((
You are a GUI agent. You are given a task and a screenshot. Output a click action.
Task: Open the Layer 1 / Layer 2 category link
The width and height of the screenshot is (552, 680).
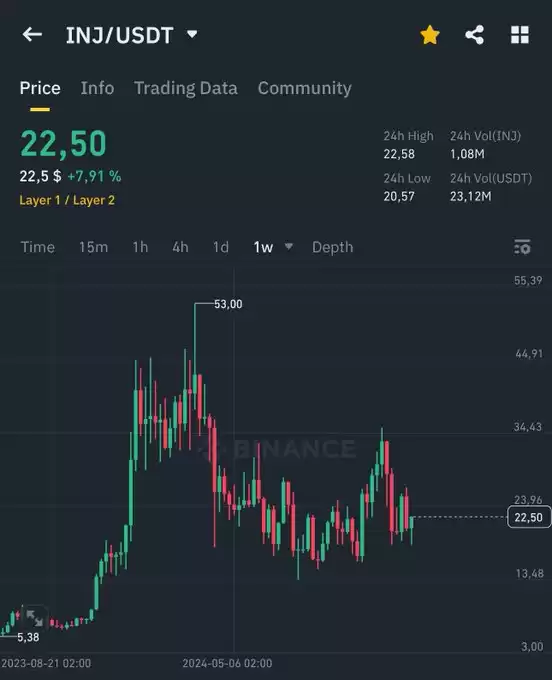pyautogui.click(x=67, y=200)
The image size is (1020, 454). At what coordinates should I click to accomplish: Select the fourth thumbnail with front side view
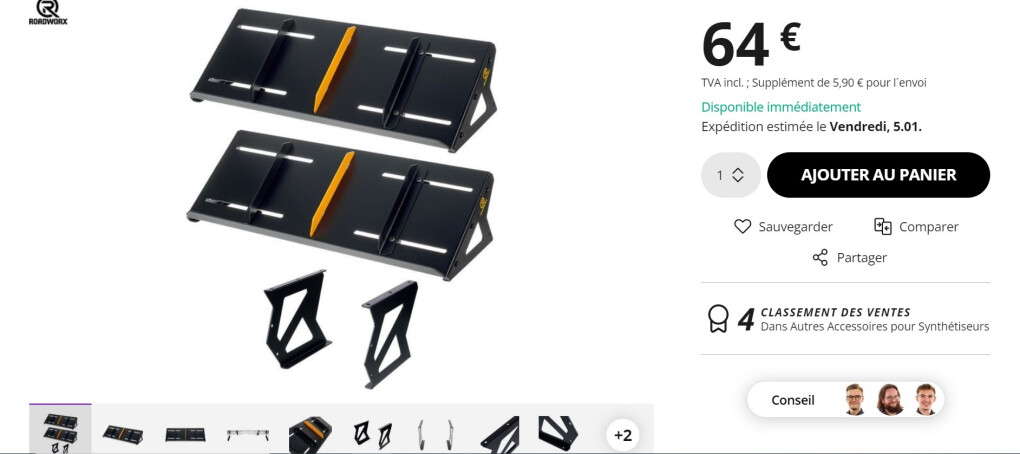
))
§ **WORK ORDER**
A picture-free version of all the records, repeated exactly, is what to return.

§ **SOLUTION TO THE PROBLEM**
You are a GUI agent. You are given a task and a screenshot. Output a click action.
Task: Open the Layer 1 / Layer 2 category link
The width and height of the screenshot is (552, 680).
pyautogui.click(x=67, y=200)
The image size is (1020, 454). At what coordinates should I click to accomplish: Select the fourth thumbnail with front side view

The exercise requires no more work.